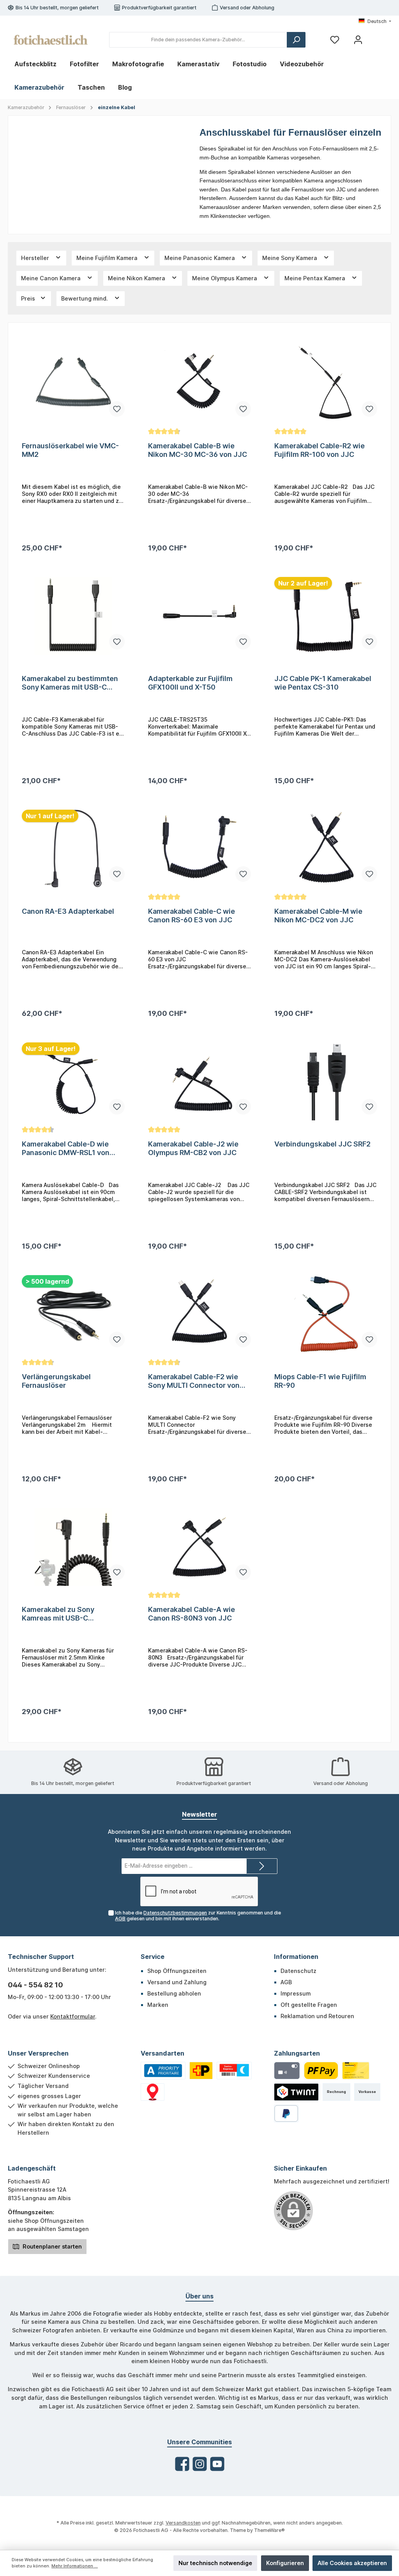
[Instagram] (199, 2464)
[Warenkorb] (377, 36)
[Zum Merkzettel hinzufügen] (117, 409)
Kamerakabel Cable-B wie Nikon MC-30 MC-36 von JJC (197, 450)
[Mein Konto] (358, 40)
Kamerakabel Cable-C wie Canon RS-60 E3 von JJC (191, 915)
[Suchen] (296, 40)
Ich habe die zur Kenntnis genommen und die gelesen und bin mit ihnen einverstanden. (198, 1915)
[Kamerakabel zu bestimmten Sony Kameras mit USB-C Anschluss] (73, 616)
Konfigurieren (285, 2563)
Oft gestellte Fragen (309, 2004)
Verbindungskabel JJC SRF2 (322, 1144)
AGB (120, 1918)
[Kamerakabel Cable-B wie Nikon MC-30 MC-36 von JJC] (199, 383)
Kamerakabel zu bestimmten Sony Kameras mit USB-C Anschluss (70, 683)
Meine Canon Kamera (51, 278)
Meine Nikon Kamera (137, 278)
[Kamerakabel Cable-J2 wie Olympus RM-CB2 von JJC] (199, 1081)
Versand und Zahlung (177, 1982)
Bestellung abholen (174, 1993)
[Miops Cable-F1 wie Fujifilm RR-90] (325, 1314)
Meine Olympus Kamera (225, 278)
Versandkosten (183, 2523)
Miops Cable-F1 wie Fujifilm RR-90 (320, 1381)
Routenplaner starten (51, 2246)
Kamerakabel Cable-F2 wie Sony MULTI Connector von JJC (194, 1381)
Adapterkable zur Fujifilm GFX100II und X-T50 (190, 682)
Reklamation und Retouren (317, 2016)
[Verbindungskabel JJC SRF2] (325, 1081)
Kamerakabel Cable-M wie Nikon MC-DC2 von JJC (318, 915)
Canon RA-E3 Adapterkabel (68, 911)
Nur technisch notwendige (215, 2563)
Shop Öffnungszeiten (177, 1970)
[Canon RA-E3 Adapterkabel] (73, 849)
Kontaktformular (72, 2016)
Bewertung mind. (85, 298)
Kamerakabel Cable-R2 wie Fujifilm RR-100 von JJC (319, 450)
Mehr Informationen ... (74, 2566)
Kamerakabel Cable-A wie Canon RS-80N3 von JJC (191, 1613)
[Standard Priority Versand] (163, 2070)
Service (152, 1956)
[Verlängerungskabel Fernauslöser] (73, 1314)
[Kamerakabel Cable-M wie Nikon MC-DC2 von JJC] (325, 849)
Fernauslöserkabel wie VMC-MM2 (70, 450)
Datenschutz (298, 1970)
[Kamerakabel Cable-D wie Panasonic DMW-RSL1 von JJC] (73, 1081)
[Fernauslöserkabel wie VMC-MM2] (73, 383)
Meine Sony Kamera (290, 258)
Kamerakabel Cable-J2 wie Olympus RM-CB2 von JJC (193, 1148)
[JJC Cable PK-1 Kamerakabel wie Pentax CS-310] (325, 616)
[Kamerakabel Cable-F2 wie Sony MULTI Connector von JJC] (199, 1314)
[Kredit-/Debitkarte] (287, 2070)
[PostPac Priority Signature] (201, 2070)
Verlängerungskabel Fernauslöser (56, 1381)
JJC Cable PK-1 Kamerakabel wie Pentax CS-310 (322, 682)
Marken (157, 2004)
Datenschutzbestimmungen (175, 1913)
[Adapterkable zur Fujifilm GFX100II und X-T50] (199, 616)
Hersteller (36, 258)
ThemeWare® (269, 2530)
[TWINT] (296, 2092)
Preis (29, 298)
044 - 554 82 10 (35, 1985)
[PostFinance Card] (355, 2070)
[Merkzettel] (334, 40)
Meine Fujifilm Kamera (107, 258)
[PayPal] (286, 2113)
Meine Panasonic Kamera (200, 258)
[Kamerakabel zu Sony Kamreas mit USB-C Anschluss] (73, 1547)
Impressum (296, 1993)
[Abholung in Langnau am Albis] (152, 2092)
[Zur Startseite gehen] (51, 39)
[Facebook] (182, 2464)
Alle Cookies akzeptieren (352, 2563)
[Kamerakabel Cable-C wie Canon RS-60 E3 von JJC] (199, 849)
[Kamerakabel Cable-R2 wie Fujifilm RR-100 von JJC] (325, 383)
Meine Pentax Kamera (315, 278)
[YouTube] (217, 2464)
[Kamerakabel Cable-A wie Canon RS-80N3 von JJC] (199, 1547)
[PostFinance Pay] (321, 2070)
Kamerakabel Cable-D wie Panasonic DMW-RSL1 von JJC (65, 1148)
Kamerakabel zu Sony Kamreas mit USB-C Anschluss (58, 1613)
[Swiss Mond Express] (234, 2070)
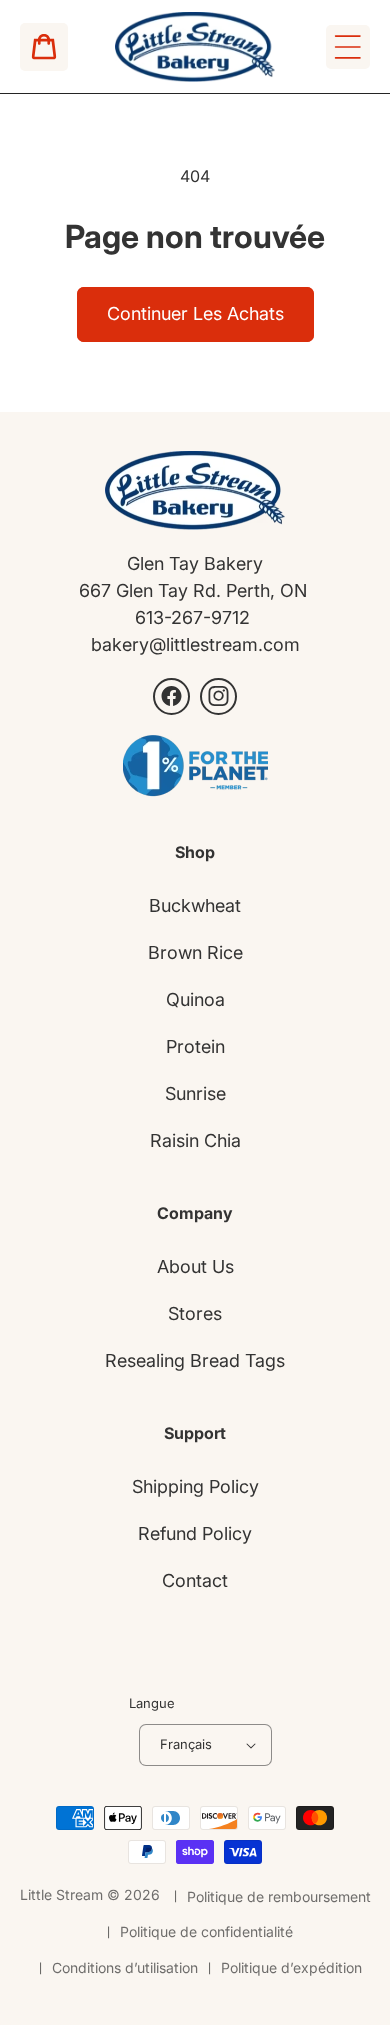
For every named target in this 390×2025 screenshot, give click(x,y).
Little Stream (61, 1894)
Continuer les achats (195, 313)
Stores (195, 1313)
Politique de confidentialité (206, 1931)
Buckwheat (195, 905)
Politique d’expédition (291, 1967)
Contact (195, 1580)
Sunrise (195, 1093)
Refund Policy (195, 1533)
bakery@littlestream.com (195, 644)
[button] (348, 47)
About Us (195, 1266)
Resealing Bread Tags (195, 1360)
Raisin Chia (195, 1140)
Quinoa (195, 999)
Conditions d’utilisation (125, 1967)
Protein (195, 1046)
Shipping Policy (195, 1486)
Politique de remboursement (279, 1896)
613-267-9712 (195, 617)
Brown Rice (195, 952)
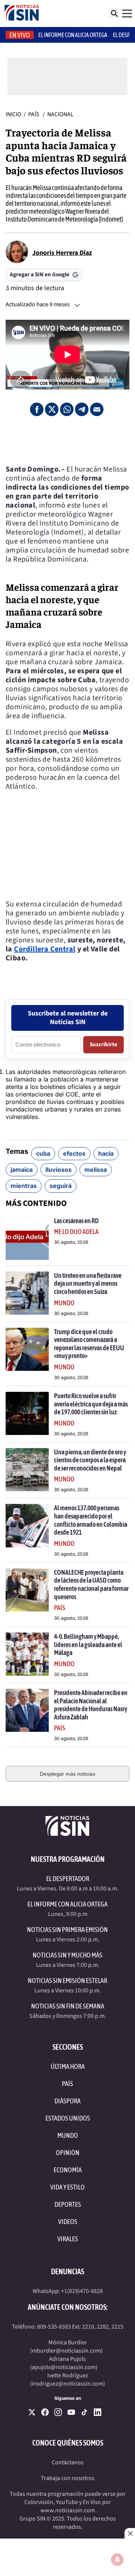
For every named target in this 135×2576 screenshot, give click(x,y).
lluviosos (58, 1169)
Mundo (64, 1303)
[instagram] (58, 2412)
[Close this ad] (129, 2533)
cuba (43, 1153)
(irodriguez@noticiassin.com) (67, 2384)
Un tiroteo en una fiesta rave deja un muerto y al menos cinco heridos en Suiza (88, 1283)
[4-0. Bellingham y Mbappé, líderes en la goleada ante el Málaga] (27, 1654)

(Problem to solve): Above are records; write out the lines from the one with "[PostPac Priority Signature] (201, 2070)" down to the one with "[button] (348, 47)", exactly, leaving the pictures out.

(Answer to this task):
[PostPac Priority Signature] (201, 2070)
Verlängerungskabel Fernauslöser (56, 1381)
JJC Cable PK-1 Kamerakabel wie Pentax CS-310 (322, 682)
Marken (157, 2004)
Datenschutzbestimmungen (175, 1913)
[Adapterkable zur Fujifilm GFX100II und X-T50] (199, 616)
Hersteller (36, 258)
ThemeWare® (269, 2530)
[TWINT] (296, 2092)
Preis (29, 298)
044 - 554 82 10 (35, 1985)
[PostFinance Card] (355, 2070)
[Merkzettel] (334, 40)
Meine Fujifilm Kamera (107, 258)
[PayPal] (286, 2113)
Meine Panasonic Kamera (200, 258)
[Kamerakabel zu Sony Kamreas mit USB-C Anschluss] (73, 1547)
Impressum (296, 1993)
[Abholung in Langnau am Albis] (152, 2092)
[Zur Startseite gehen] (51, 39)
[Facebook] (182, 2464)
Alle Cookies akzeptieren (352, 2563)
[Kamerakabel Cable-C wie Canon RS-60 E3 von JJC] (199, 849)
[Kamerakabel Cable-R2 wie Fujifilm RR-100 von JJC] (325, 383)
Meine Pentax Kamera (315, 278)
[YouTube] (217, 2464)
[Kamerakabel Cable-A wie Canon RS-80N3 von JJC] (199, 1547)
[PostFinance Pay] (321, 2070)
Kamerakabel Cable-D wie Panasonic DMW-RSL1 von JJC (65, 1148)
Kamerakabel zu Sony Kamreas mit USB-C Anschluss (58, 1613)
[Swiss Mond Express] (234, 2070)
For every named target in this 390×2025 screenshot, give click(x,y).
Little Stream (61, 1894)
Continuer les achats (195, 313)
Stores (195, 1313)
Politique de confidentialité (206, 1931)
Buckwheat (195, 905)
Politique d’expédition (291, 1967)
Contact (195, 1580)
Sunrise (195, 1093)
Refund Policy (195, 1533)
bakery@littlestream.com (195, 644)
[button] (348, 47)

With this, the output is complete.